Por falar em tempo, apesar de a narrativa desenvolver-se por, pelo menos, 18 meses (e você entenderá o motivo), parece que passam apenas dias e semanas entre os eventos. E ainda que os 20 minutos finais parecessem ser um respiro de um alívio, devolvendo a violência doméstica ao centro da narrativa, e elegendo Lily, a mãe e Alyssa como as pivôs de momentos bonitos - mais pela intenção do que pelo roteiro - é inacreditável que o filme ache que seja de bom tom encerrar recapitulando uma das fantasias que citei no início do texto, como se o filme tivesse sido uma história de romance. Pior, o eleito não parece muito diferente de Ryle. E se Lily não nota em retrospecto que uma pessoa por a mão na porta (do banheiro) para que não saía não é ‘estranho’, no mesmo sentido que chamei Ryle no início do texto, então É Assim que Acaba não serviu para nada.
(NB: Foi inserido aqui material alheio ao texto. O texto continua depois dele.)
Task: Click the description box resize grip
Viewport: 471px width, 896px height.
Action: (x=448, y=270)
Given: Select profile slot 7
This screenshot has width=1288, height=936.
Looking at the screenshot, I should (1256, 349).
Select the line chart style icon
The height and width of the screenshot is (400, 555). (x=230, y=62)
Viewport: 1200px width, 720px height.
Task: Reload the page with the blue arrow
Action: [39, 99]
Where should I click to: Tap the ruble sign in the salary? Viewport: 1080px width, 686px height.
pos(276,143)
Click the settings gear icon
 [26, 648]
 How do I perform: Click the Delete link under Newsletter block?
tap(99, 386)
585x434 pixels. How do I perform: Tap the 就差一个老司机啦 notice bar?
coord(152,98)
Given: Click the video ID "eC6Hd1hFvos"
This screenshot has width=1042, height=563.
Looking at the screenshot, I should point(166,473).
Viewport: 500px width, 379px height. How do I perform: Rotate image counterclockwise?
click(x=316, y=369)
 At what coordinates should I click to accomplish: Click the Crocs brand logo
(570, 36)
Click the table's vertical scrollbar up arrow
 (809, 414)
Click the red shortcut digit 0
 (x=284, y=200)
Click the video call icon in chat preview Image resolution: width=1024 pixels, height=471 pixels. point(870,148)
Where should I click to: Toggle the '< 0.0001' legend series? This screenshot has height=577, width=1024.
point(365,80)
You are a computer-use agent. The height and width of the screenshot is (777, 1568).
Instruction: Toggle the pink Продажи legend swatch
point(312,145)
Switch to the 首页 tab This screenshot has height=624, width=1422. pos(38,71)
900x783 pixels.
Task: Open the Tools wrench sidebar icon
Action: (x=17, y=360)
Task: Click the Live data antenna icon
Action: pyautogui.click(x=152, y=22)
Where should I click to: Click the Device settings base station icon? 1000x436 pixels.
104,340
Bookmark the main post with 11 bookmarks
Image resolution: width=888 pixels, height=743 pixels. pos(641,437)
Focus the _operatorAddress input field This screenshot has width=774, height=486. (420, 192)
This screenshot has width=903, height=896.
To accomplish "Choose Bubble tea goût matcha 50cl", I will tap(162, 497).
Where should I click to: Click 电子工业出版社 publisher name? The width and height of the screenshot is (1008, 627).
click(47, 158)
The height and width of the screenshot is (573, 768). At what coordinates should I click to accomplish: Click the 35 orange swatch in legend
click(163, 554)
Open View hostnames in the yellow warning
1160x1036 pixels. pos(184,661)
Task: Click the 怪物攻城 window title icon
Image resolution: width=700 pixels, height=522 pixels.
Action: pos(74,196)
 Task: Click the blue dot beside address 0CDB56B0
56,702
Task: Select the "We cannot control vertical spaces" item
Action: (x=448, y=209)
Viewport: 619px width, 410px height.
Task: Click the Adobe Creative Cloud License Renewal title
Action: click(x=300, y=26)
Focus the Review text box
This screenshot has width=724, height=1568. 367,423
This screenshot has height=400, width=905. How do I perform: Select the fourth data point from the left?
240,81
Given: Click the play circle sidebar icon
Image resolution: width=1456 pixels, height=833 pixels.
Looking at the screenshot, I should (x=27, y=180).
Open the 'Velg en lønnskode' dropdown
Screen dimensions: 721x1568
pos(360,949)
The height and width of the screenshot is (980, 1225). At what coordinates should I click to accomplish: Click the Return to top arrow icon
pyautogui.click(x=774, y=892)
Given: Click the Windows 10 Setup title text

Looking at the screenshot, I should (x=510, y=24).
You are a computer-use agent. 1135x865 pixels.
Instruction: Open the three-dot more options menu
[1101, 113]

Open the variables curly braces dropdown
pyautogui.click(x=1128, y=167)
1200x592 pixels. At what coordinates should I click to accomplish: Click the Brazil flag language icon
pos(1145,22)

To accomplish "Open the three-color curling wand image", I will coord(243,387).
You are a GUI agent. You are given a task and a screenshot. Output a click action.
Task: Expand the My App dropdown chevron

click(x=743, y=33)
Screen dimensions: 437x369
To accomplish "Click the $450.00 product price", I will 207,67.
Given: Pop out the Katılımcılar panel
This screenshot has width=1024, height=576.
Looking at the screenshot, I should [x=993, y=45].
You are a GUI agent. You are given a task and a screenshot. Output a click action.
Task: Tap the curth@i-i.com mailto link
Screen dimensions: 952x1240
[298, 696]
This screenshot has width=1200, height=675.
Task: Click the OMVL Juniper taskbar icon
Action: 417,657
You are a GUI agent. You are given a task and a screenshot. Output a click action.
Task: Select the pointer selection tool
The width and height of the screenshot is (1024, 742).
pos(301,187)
É Assim que Acaba entrou em cartaz nos cinemas brasileiros nesta quinta-feira, 8 de agosto.
Crítica em vídeo:
Fiquei um tanto decepcionada, pois li o livro e muita coisa deixou de ser explicada. Até a forma maluca como a irmã foi trabalhar na floricultura.
Por mais que as pessoas achem que o tema central seja os romances, o tema principal foi totalmente superficial. O pai da Lily era extremamente violento, a mãe sofria agressos físicas e e$trupros. O Ryle era pavio curto e as agressões que o filme mostrou davam a entender que tinha sido sem querer. É assim que acaba é para mostrar que a escolha final de Lily em não continuar com Ryle é para encerrar um ciclo que sua mãe passou, ela passou e ela não qria que sua filha acabasse pertencendo ao mesmo ciclo.
Ainda não vi o filme. Vou ver, mas li o livro.
Não sei se você leu, mas no livro a irmã de Ryle começa a trabalhar na floricultora da mesma forma que vc descreveu na sua crítica! Decisão maluca mesmo. Quando li achei a mesma coisa, mas me parece então que o filme foi bem fiel ao livro.